Linux kernel - 5.4.0+ (net-next from 27.11.2019) routing/network performance

From: "Paweł Staszewski" <pstaszewski@itcare.pl>
To: netdev@vger.kernel.org
Subject: Linux kernel - 5.4.0+ (net-next from 27.11.2019) routing/network performance
Date: Fri, 29 Nov 2019 23:00:01 +0100	[thread overview]
Message-ID: <81ad4acf-c9b4-b2e8-d6b1-7e1245bce8a5@itcare.pl> (raw)

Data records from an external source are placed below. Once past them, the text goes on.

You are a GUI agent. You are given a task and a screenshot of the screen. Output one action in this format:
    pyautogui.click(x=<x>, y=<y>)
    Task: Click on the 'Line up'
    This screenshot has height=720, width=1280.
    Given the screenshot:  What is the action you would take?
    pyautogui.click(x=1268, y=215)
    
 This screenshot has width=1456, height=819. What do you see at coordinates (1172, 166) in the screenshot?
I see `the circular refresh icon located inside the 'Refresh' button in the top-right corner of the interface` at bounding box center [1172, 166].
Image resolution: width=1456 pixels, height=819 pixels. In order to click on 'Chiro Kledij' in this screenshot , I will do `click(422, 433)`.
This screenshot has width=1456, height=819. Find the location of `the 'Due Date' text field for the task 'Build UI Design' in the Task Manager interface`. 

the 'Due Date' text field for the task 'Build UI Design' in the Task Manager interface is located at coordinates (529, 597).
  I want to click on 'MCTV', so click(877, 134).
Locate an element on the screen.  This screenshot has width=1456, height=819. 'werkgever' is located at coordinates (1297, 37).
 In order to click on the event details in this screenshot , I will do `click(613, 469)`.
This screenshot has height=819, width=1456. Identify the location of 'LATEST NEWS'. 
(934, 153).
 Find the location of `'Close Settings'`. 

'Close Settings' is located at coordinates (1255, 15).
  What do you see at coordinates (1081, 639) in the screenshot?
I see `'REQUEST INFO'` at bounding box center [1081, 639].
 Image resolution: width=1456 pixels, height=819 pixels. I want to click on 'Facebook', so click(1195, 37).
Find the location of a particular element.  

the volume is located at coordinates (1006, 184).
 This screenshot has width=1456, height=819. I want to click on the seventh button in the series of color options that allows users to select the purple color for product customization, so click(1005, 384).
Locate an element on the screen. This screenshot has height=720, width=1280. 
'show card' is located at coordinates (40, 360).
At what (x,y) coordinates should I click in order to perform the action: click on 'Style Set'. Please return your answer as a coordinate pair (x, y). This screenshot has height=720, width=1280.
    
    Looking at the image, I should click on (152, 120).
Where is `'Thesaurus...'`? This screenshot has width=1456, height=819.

As always - each year i need to summarize network performance for 
routing applications like linux router on native Linux kernel (without 
xdp/dpdk/vpp etc) :)

HW setup:

Server (Supermicro SYS-1019P-WTR)

1x Intel 6146

2x Mellanox connect-x 5 (100G) (installed in two different x16 pcie 
gen3.1 slots)

6x 8GB DDR4 2666 (it really matters cause 100G is about 12.5GB/s of 
memory bandwidth one direction)

And here it is:

perf top at 72Gbit.s RX and 72Gbit/s TX (at same time)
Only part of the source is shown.